Polski płetwonurek zginął w okolicach Bornholmu. 38-letni Łukasz Kowalski prawdopodobnie zasłabł. Mimo reanimacji nie udało się go uratować. Śledztwo w tej sprawie prowadzi duńska policja. W piątek załoga jednostki "Nitorox" wróciła do Polski.
Feralna wyprawa zaczęła się 13 maja. Grupa 15 osób wyruszyła w rejs z Darłowa na Bornholm. Z powodu śmierci kolegi postanowili od razu wrócić do domu. W piątek przypłynęli do Darłowa.
- Jeden z płetwonurków prawdopodobnie zasłabł pod wodą. Załoga wyciągnęła mężczyznę z wody i próbowała go reanimować. Niestety bezskutecznie. Ciało zostało zabezpieczone do badań sekcyjnych w Danii – powiedziała sierż. sztab. Kinga Stopa, rzecznik prasowy Komendy Powiatowej Policji w Sławnie.
Wszyscy członkowie wyprawy zostali przesłuchani przez kapitanat Urzędu Morskiego w Słupsku oraz policjantów.

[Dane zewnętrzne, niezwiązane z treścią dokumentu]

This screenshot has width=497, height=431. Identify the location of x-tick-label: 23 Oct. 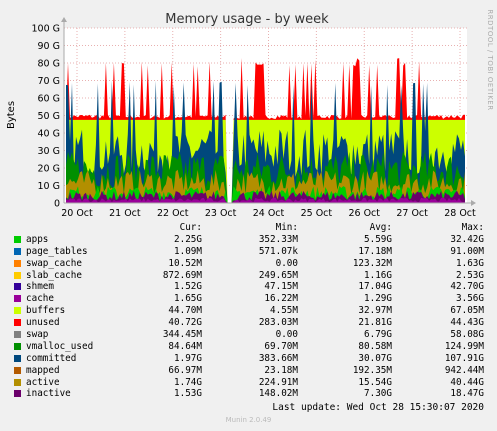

- Statek był po inspekcji, wychodził w morze sprawny. Sprawę bada Państwowa Komisja Badania Wypadków Morskich – poinformował Mirosław Krajewski, z-ca dyr. ds. Inspekcji Morskiej Urzędu Morskiego w Słupsku.
Został sam pod wodą
Pierwsze nurkowanie zaplanowali na 14 maja. Około godziny 14.00 zeszli pod wodę, ich celem był XIX- wieczny parowiec „Protektor”. W pewnym momencie pod wodą został tylko Łukasz Kowalski i jego partner Piotr, który po 38 minutach nurkowania zaczął odczuwać zimno i chciał wypłynął na powierzchnię.

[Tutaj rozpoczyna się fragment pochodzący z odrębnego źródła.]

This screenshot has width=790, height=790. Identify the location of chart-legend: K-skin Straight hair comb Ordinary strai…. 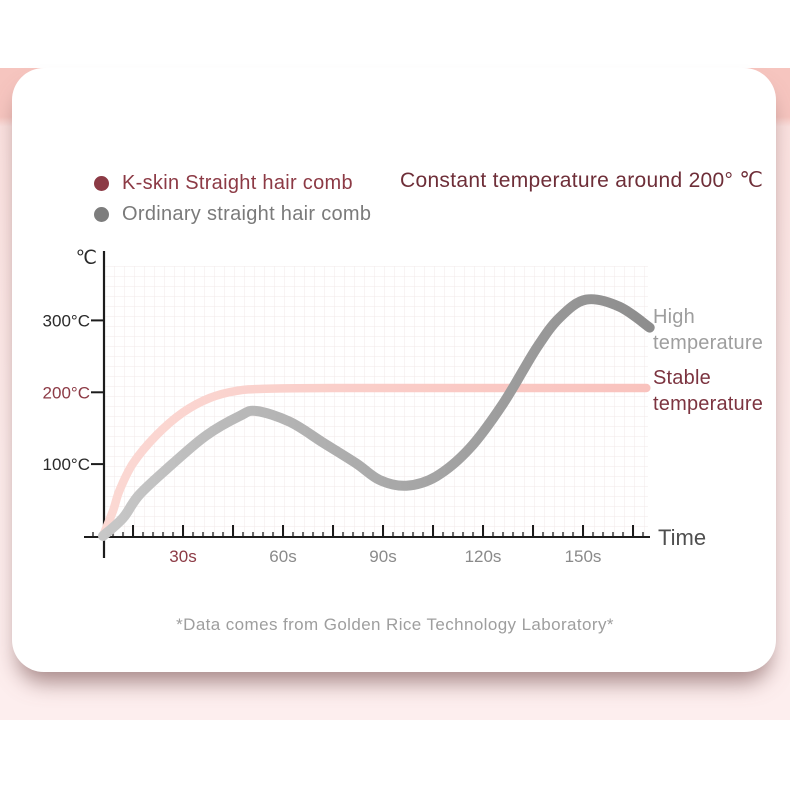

- Poinformował Łukasza, że musi wypłynąć, ale ten odmówił. Postanowił zostać jeszcze pod wodą i wydłużyć nurkowanie do 2 godzin. Zazwyczaj pary trzymają się razem, ale Piotr nie mógł przecież zmusić Łukasza, żeby mu towarzyszył. Na powierzchnię wypłynął sam – powiedział Łukasz Piórewicz, organizator wyprawy.
"Nie było widać bąbli"
Po dwóch godzinach od zanurzenia załoga podpłynęła do linii opustowej. Chcieli sprawdzić, czy nurek jest już w trakcie wynurzania. - Sprawdzaliśmy, czy na powierzchni wody pojawiły się bąble. Tym razem ich nie było. To wzbudziło nasz niepokój – dodał Piórewicz.
Załoga zaczęła własne poszukiwania. Jeden z organizatorów wskoczył do wody, żeby poszukać nurka, ale go nie znalazł. Zaraz po nim ruszył partner Łukasza. Dołączyły do niego jeszcze dwie osoby.

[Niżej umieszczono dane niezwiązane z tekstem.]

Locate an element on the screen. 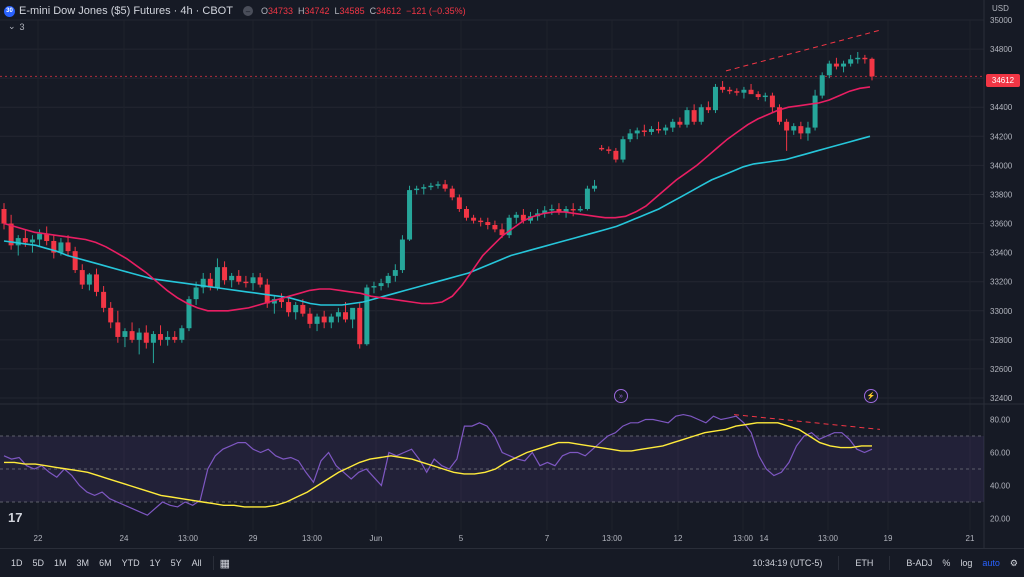  price-tick-label: 34800 is located at coordinates (1002, 50).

To właśnie Piotr znalazł kolegę kilka metrów od linii opustowej. Już na pokładzie jednostki próbowano go reanimować. Mimo interwencji służb ratunkowych nie udało się uratować nurka.
"Podjął ryzyko"
Organizatorzy nurkowania przejrzeli zapis z komputera nurka. Dostrzegli, że około 50 minuty nurkowania Łukasz nie zmieniał już głębokości.
- To był doświadczony płetwonurek, nie wiadomo co tam się stało. Teoretycznie pod wodą nie powinno się zmieniać tego, co ustalono na powierzchni, ale naprawdę trudno osądzać jego decyzję o pozostaniu pod wodą. Wiedział jakie jest ryzyko – powiedział Waldemar Popowski, instruktor nurkowania.